FCMP++, or Full Chain Membership Proof, is a major cryptographic upgrade in development that would replace Monero’s current ring signature system entirely. The new system would provide stronger anonymity, better scalability, and quantum resistance on top of Monero’s existing privacy architecture. In a world where Google has just told us that quantum computers could crack Bitcoin’s encryption within years, a privacy coin building quantum resistance into its base layer is not a minor technical footnote.
Separately, Monero is slated to launch on THORChain’s mainnet within the coming months. THORChain is a decentralized liquidity protocol that allows assets to be swapped across blockchains without centralized intermediaries. For Monero, THORChain integration means deep non-custodial liquidity returning to the market after the exchange delistings gutted its centralized trading pairs. XMR holders would be able to swap directly with Bitcoin and Ethereum holders without touching a regulated exchange at any point.
The Bigger Question
Monero’s 2025 performance forces an uncomfortable question for regulators and exchanges who spent the year removing it from their platforms.
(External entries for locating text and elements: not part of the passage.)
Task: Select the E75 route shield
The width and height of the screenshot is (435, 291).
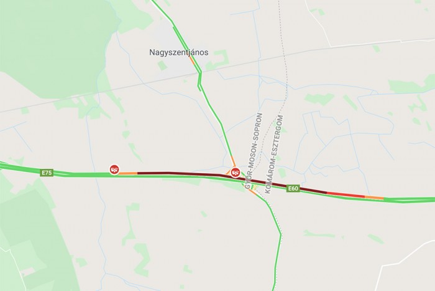Action: (47, 173)
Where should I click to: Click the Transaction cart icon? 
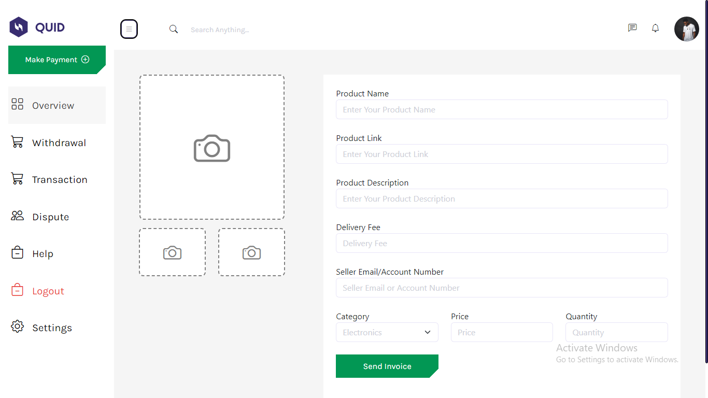[x=17, y=179]
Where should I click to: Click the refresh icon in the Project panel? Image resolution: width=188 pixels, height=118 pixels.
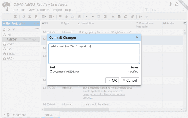(x=9, y=29)
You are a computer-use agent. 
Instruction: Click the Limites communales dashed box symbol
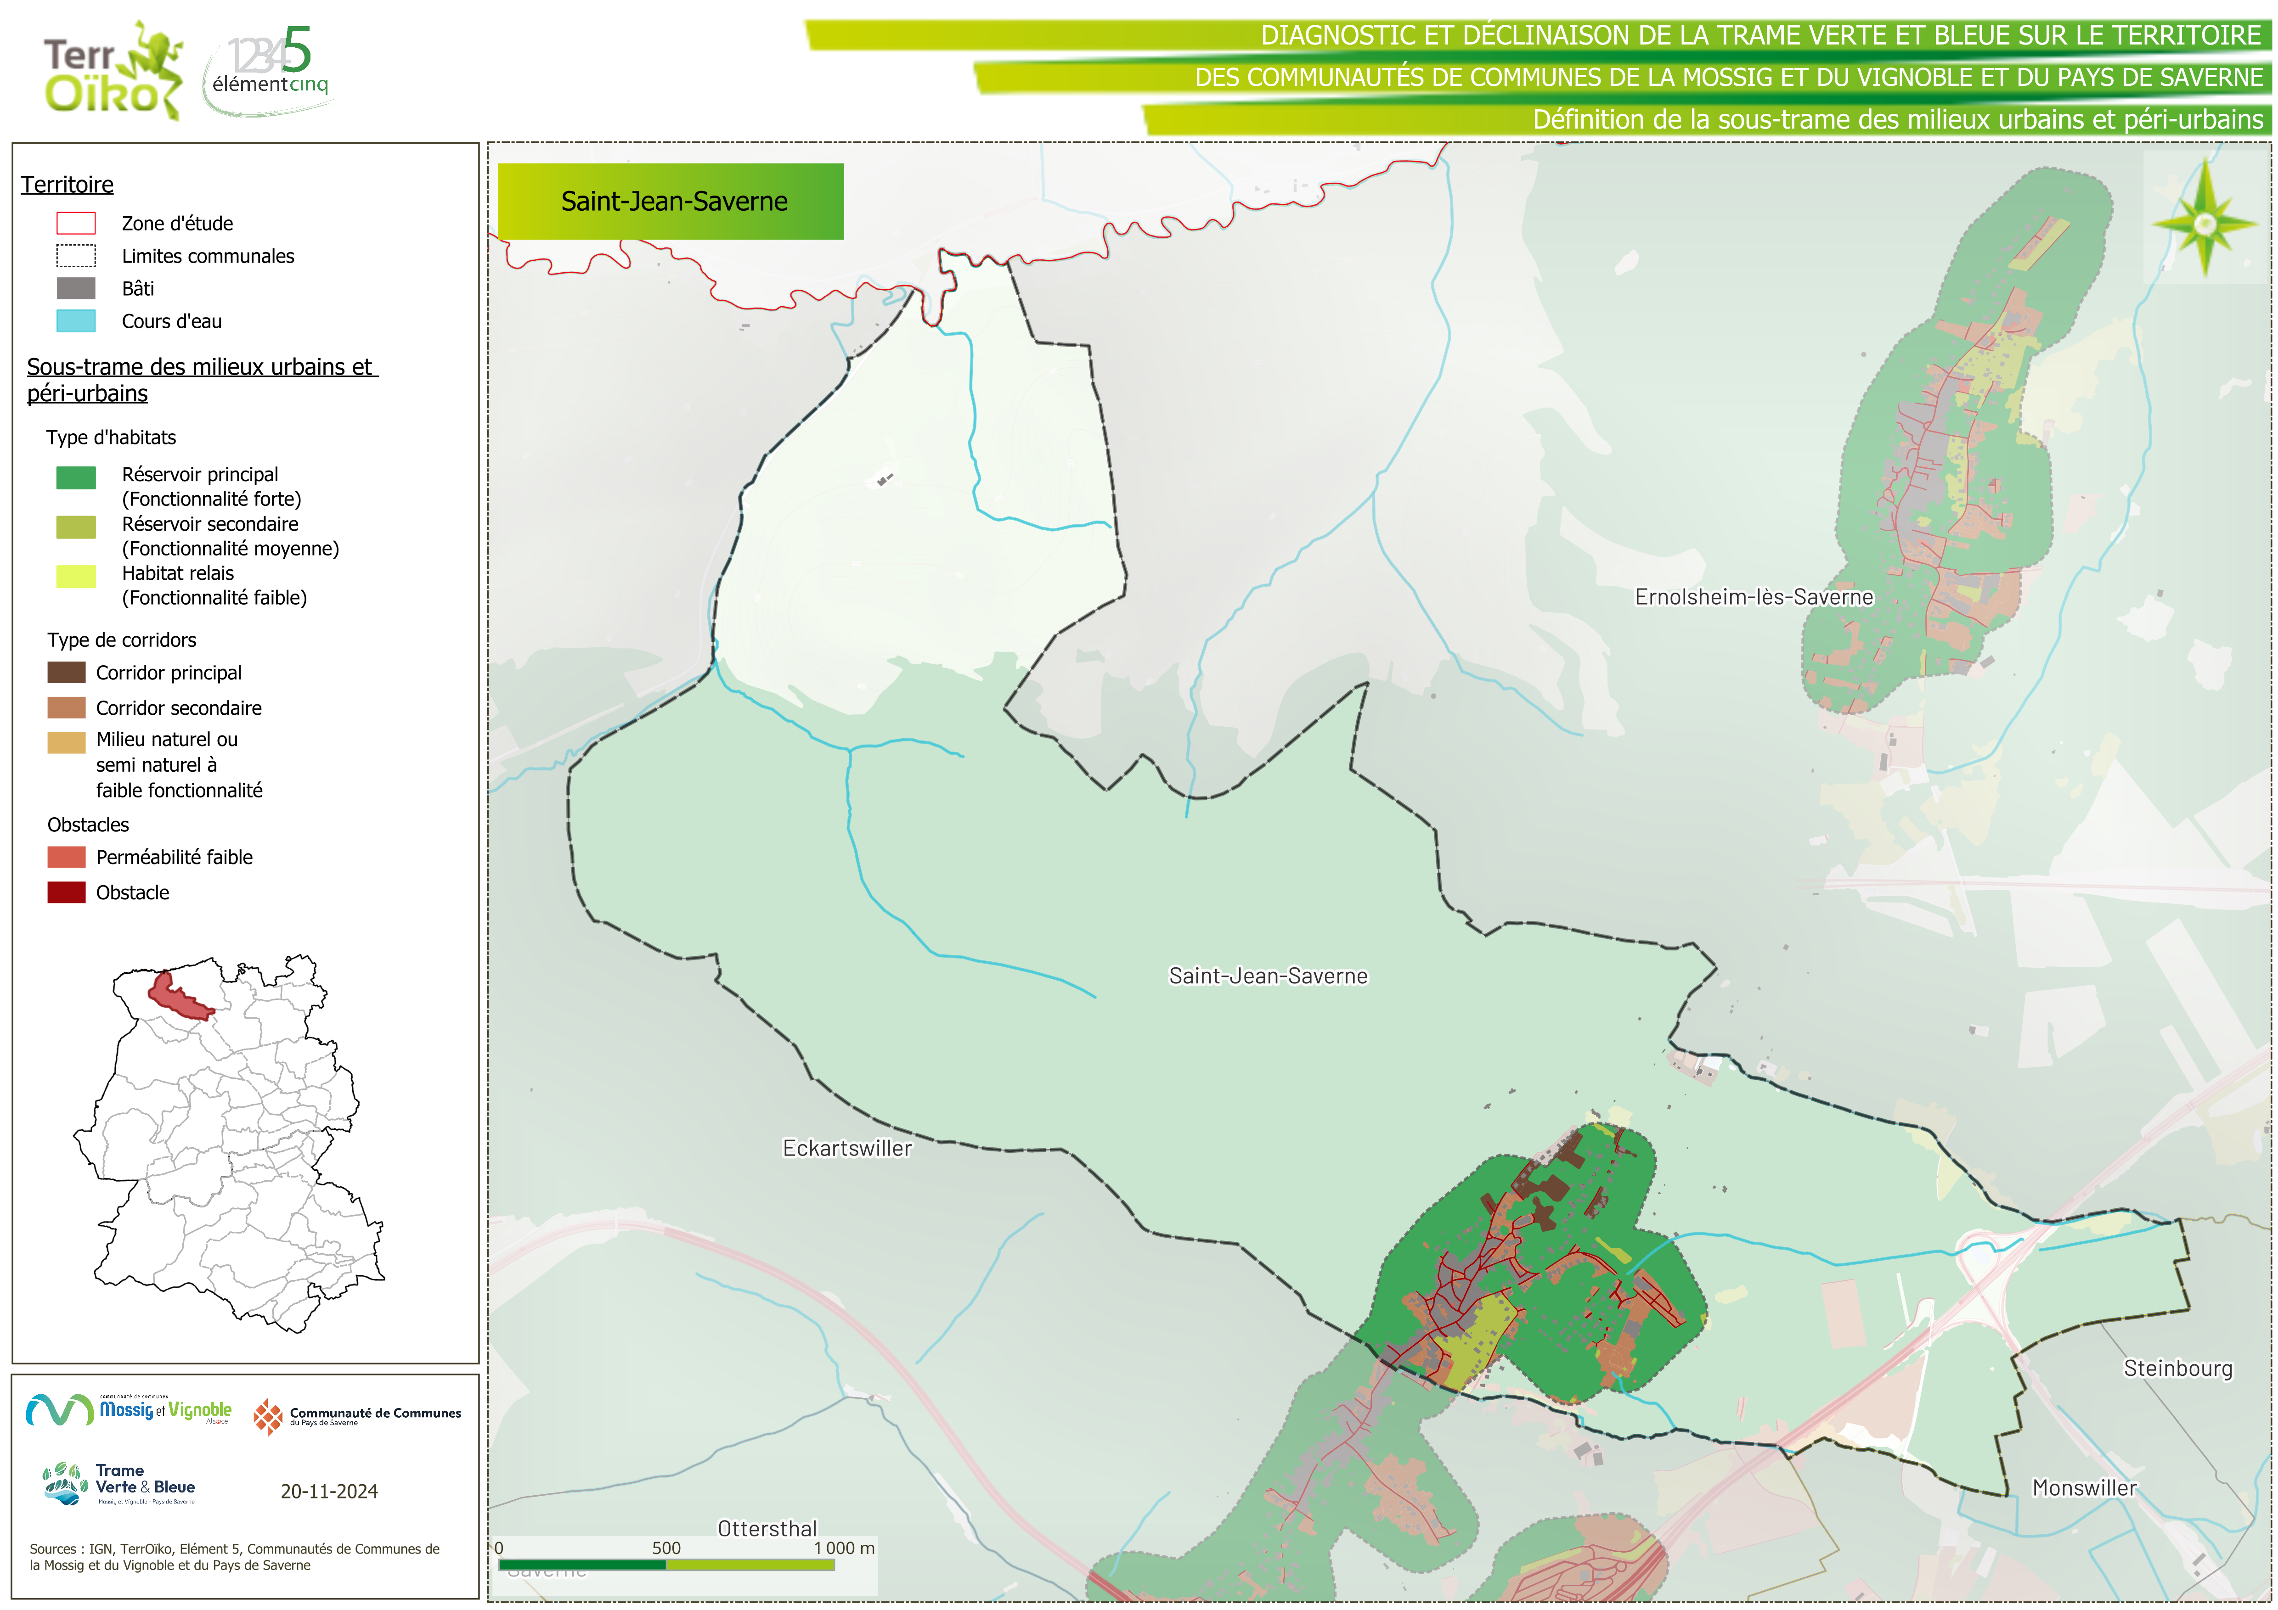(x=75, y=256)
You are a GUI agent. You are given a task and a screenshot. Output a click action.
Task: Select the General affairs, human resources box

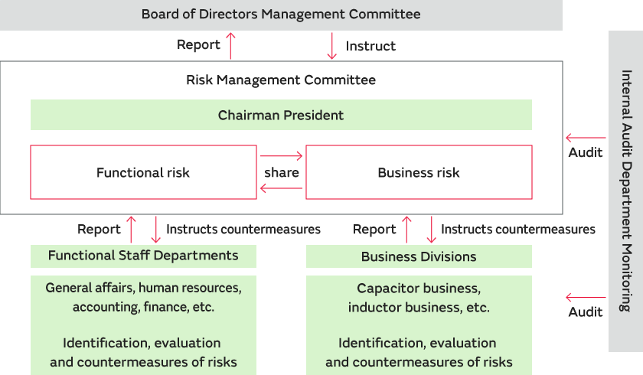[143, 324]
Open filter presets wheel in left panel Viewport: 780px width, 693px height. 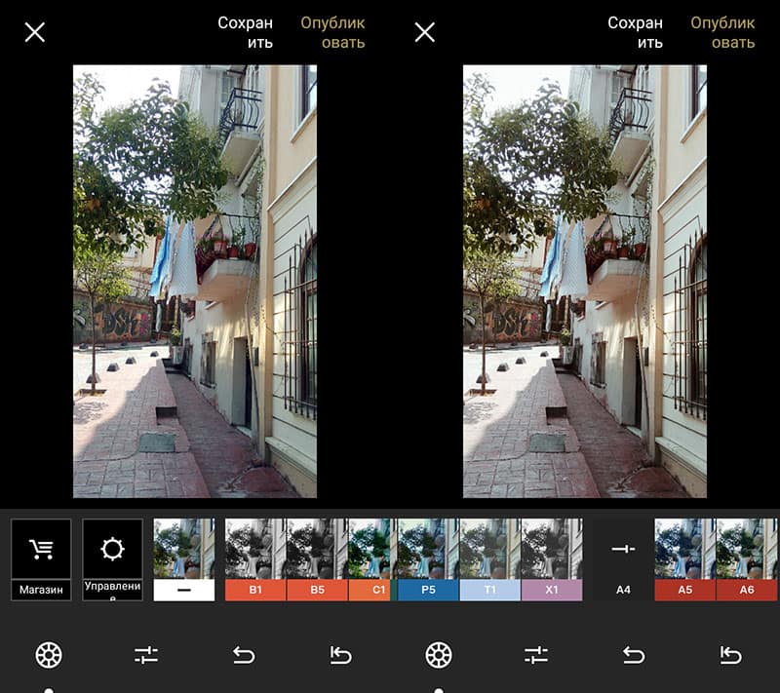pos(49,655)
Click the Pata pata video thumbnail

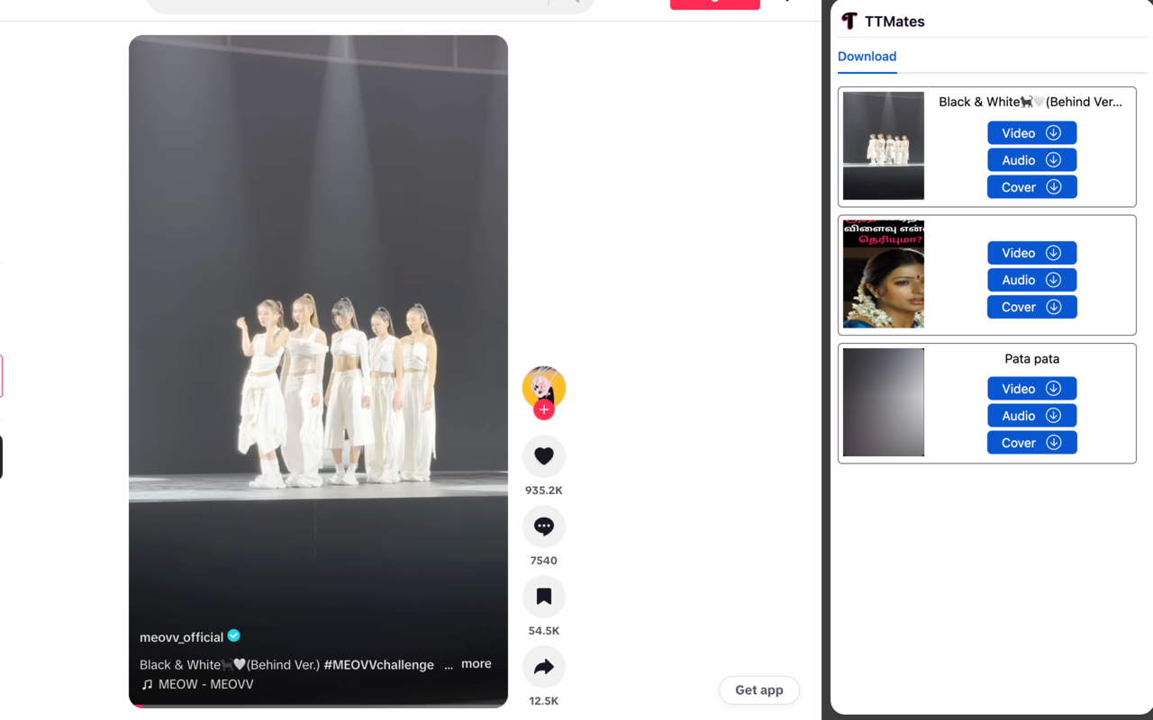(883, 402)
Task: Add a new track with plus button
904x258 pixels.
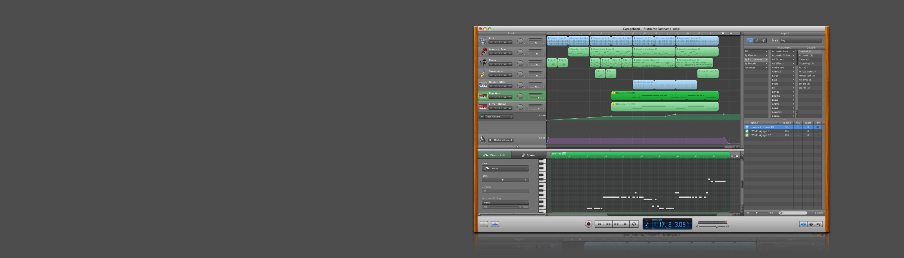Action: click(484, 224)
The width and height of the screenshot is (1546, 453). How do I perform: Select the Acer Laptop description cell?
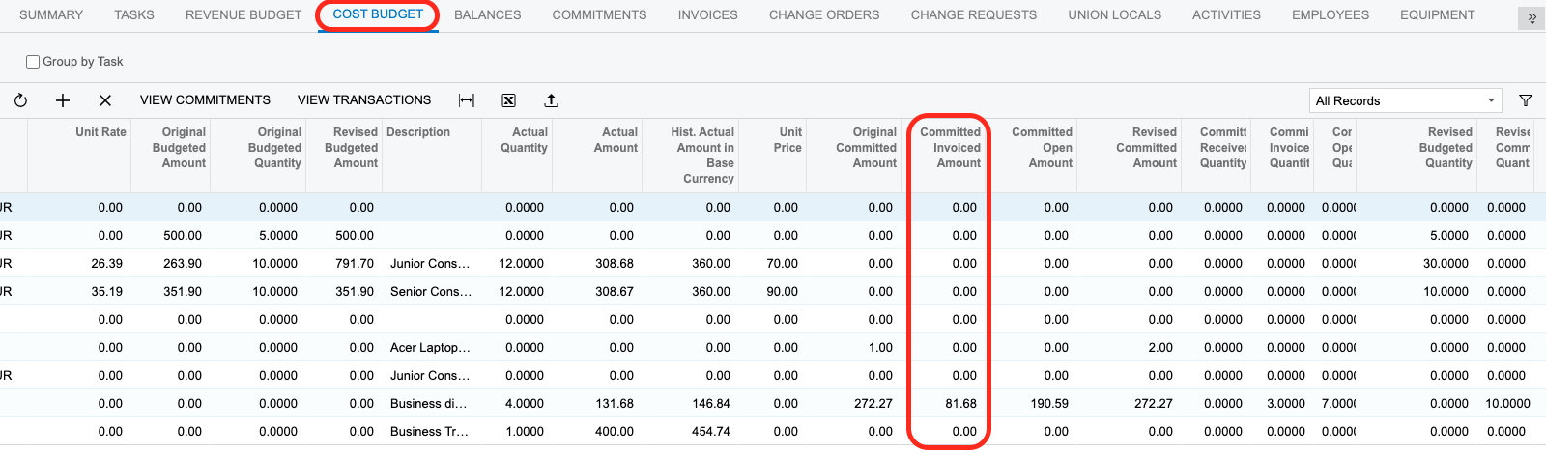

If an asset survives 73 delistings, gains 123%, develops quantum-resistant cryptography, and builds decentralized liquidity infrastructure that makes it tradeable without any regulated intermediary, what exactly did the delistings accomplish?
The honest answer is that they accomplished nothing for privacy. They accomplished something for compliance optics. The exchanges got their MiCA licenses. The regulated platforms satisfied their AML obligations. And Monero moved to rails that are harder to monitor, more decentralized, and more resilient than the centralized exchange infrastructure it left behind.
This is not an endorsement of Monero or a recommendation to buy it. It is an observation about what happens when regulation pushes a technology out of regulated channels rather than engaging with it. The technology does not disappear. It adapts.
Monero has been adapting since 2014. Seventy-three delistings later, the adaptation is still working.